Aim of the task
Leave the images out, and otherwise write out each entry exactly.

+ + + + + + +

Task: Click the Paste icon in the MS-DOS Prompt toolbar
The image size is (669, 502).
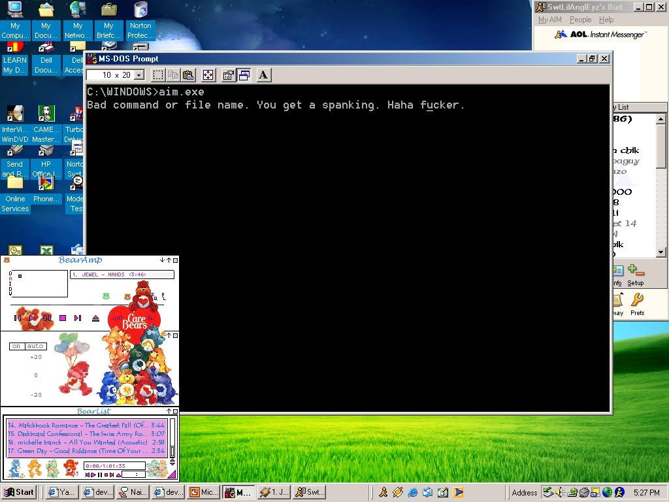Action: pos(188,75)
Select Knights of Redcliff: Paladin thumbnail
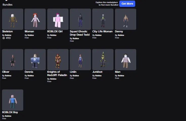 pos(58,60)
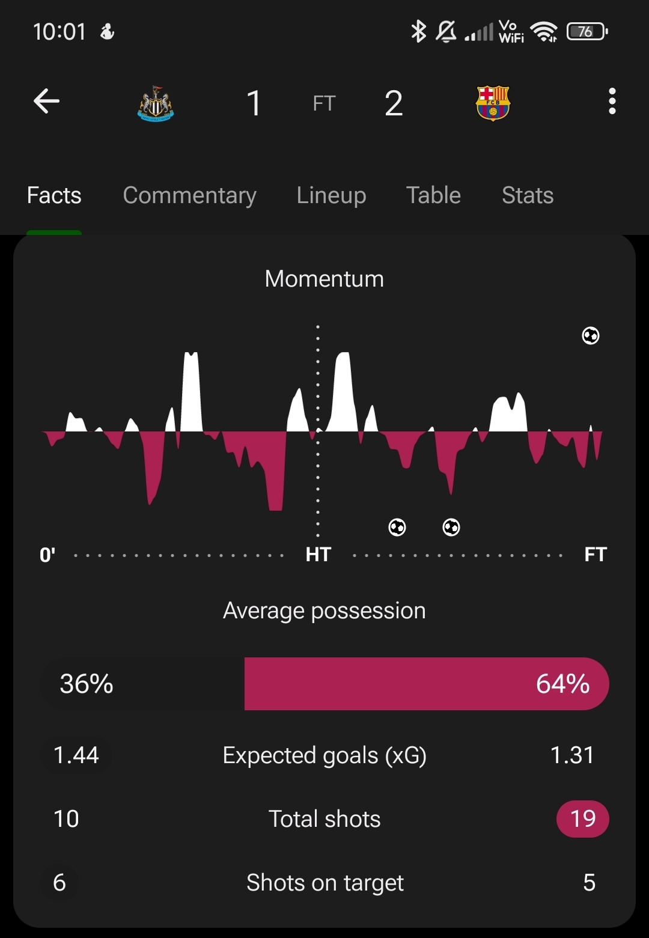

+ + + + + + +

Exercise output
Task: Click the Paste icon in the MS-DOS Prompt toolbar
The image size is (669, 502).
Action: pos(188,75)
Select Knights of Redcliff: Paladin thumbnail
 pos(58,60)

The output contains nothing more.